• Input data
○ ○ ○ ○

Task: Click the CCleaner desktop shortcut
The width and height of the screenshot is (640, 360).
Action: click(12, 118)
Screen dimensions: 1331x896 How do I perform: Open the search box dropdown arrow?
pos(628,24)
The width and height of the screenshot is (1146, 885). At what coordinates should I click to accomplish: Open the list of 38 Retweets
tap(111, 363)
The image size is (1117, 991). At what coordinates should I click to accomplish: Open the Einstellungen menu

○ ○ ○ ○

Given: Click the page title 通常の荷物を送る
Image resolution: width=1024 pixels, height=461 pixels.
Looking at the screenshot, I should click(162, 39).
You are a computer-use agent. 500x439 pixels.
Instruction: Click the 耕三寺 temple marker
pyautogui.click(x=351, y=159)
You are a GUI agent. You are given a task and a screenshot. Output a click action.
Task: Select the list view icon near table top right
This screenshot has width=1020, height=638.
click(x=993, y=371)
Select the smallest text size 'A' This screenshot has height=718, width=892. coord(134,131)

○ ○ ○ ○

Write out again, word for word, everything from the line containing "Task: Click the CCleaner desktop shortcut" down to the line containing "The image size", both of those lines included.

• Result
Task: Click the CCleaner desktop shortcut
The width and height of the screenshot is (640, 360).
Action: click(12, 118)
Screen dimensions: 1331x896 How do I perform: Open the search box dropdown arrow?
pos(628,24)
The width and height of the screenshot is (1146, 885). At what coordinates should I click to accomplish: Open the list of 38 Retweets
tap(111, 363)
The image size is (1117, 991). At what coordinates should I click to accomplish: Open the Einstellungen menu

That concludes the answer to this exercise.